§ What to do:
From the line containing "1200x630 pixels. How" through the last line of the records below, output every line exactly, both ends included, except the pictures.

§ Given data:
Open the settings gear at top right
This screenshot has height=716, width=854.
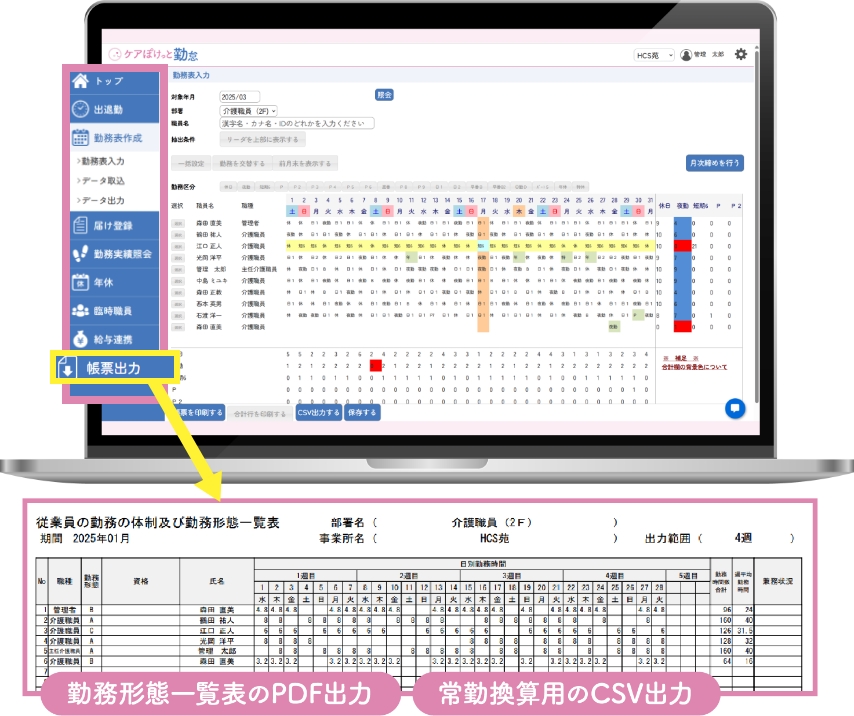[x=742, y=54]
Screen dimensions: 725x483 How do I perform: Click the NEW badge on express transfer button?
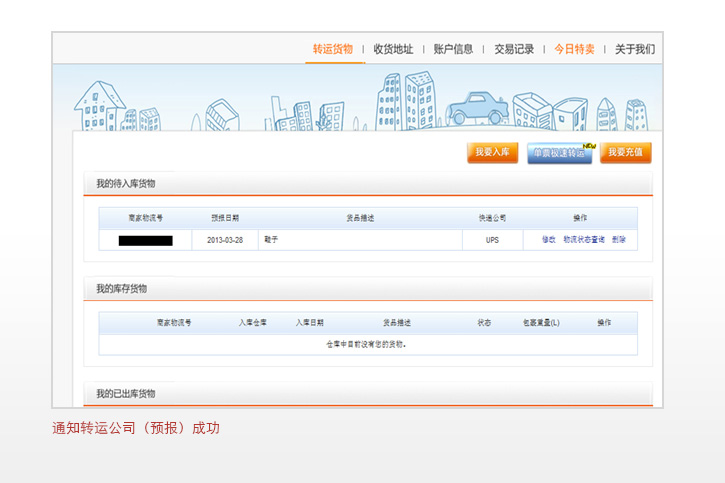coord(589,145)
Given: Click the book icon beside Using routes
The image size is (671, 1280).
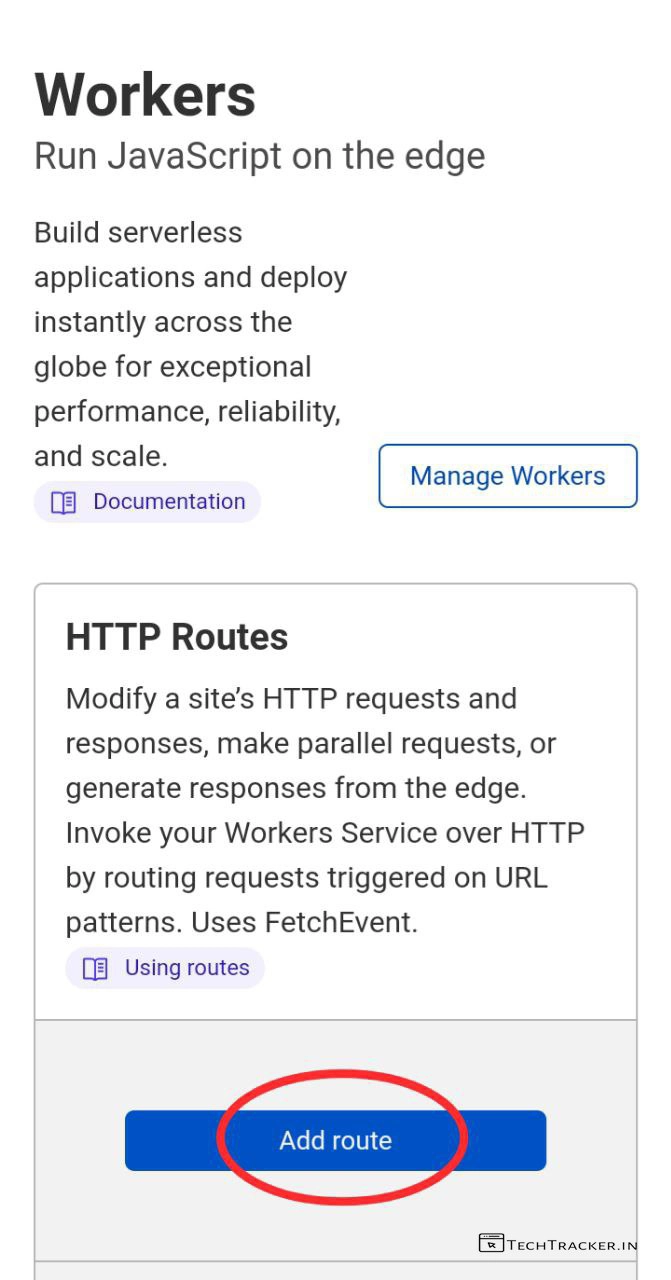Looking at the screenshot, I should click(x=95, y=968).
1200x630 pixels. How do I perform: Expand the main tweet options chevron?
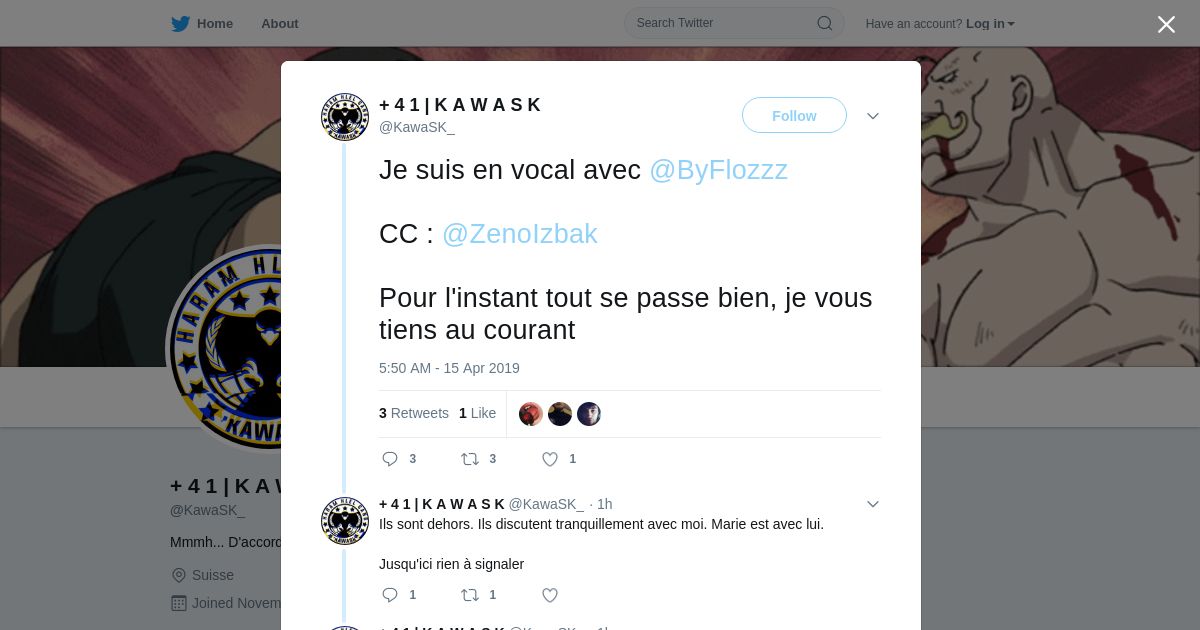(873, 116)
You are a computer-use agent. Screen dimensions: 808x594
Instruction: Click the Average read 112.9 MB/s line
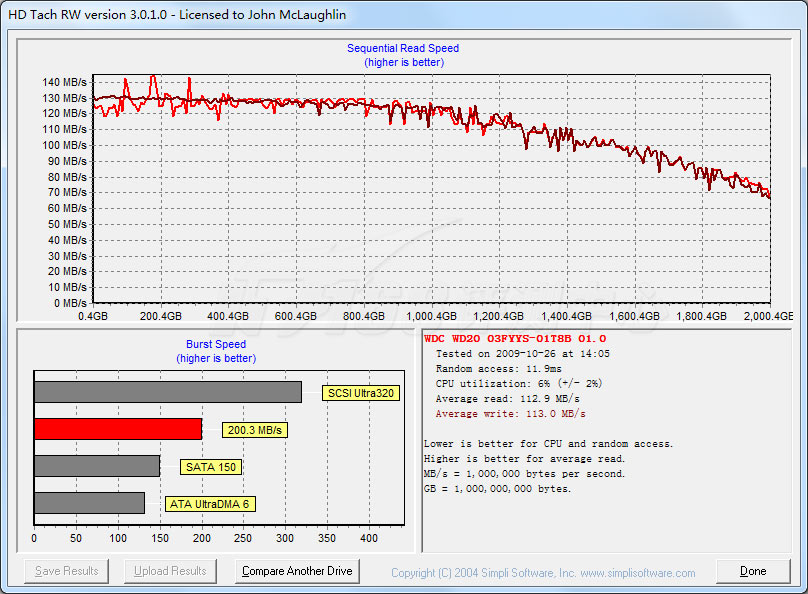point(510,398)
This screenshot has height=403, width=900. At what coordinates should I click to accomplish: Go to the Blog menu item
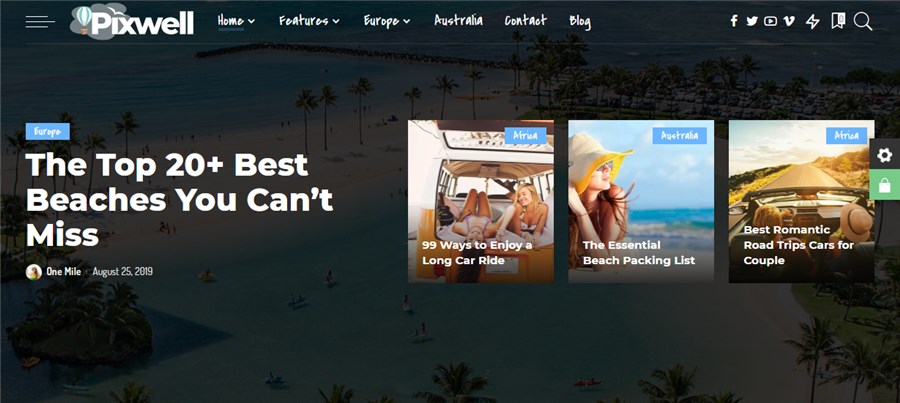pos(580,21)
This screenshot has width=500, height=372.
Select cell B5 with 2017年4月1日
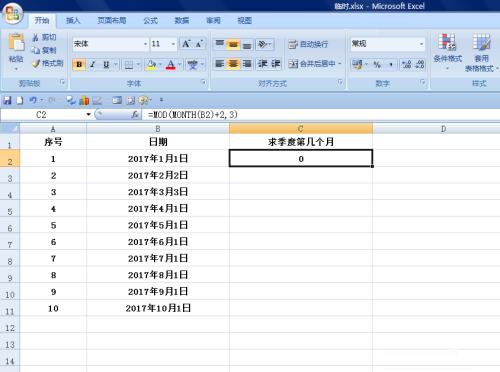(158, 209)
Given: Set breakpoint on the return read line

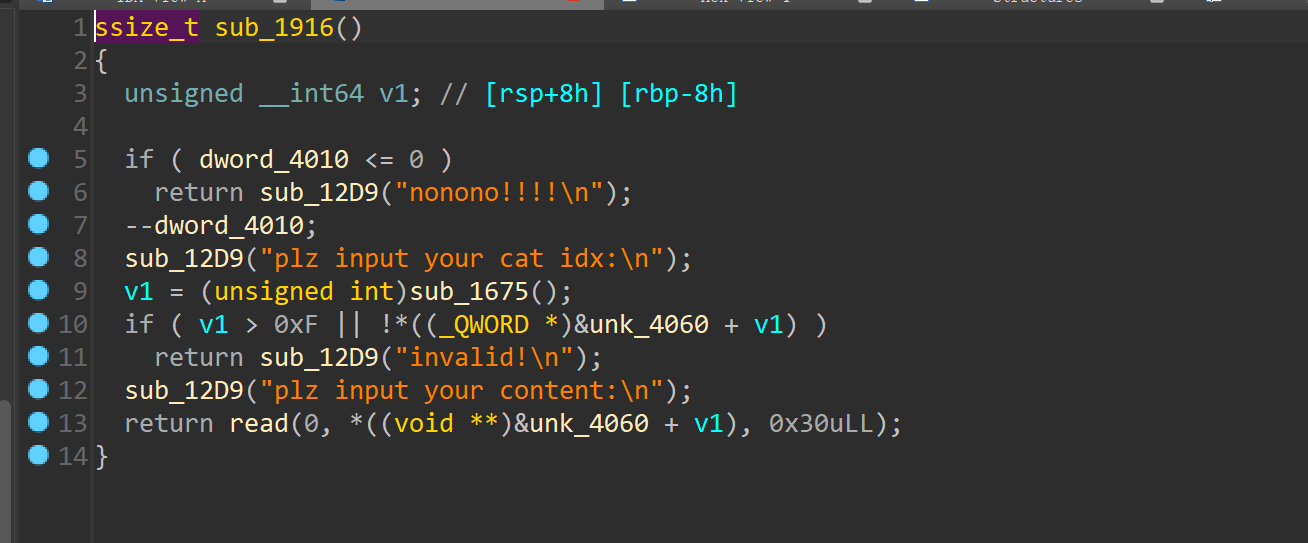Looking at the screenshot, I should pyautogui.click(x=39, y=422).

§ Exercise answer:
1200x630 pixels. How do I perform: Expand the main tweet options chevron?
(873, 116)
You are a computer-use agent. Screen dimensions: 808x594
Instruction: Click the Average read 112.9 MB/s line
point(510,398)
This screenshot has height=403, width=900. At what coordinates should I click to accomplish: Go to the Blog menu item
pos(580,21)
This screenshot has width=500, height=372.
Select cell B5 with 2017年4月1日
(158, 209)
Given: Set breakpoint on the return read line

Looking at the screenshot, I should pyautogui.click(x=39, y=422).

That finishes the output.